WHAT YOU NEED TO DO: Every line of the material must be copied exactly, from the first to the last.
- Opening Delimiter -
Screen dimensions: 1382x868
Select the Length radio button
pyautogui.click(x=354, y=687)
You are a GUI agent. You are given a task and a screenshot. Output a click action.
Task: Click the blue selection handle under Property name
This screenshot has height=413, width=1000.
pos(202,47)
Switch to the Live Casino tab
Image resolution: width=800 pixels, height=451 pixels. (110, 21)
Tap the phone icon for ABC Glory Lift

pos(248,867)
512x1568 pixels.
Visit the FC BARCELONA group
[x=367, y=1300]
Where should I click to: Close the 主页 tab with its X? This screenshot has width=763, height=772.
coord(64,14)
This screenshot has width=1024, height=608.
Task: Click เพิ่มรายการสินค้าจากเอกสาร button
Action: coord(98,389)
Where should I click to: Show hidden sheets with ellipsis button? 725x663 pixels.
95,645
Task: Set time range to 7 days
- Closing Delimiter -
EXPECTED OUTPUT:
Screen dimensions: 1382x868
Select the Length radio button
pyautogui.click(x=354, y=687)
You are a GUI agent. You are given a task and a screenshot. Output a click action.
Task: Click the blue selection handle under Property name
This screenshot has height=413, width=1000.
pos(202,47)
Switch to the Live Casino tab
Image resolution: width=800 pixels, height=451 pixels. (110, 21)
Tap the phone icon for ABC Glory Lift

pos(248,867)
512x1568 pixels.
Visit the FC BARCELONA group
[x=367, y=1300]
Where should I click to: Close the 主页 tab with its X? This screenshot has width=763, height=772.
coord(64,14)
This screenshot has width=1024, height=608.
Task: Click เพิ่มรายการสินค้าจากเอกสาร button
Action: coord(98,389)
Where should I click to: Show hidden sheets with ellipsis button? 725x663 pixels.
95,645
Task: Set time range to 7 days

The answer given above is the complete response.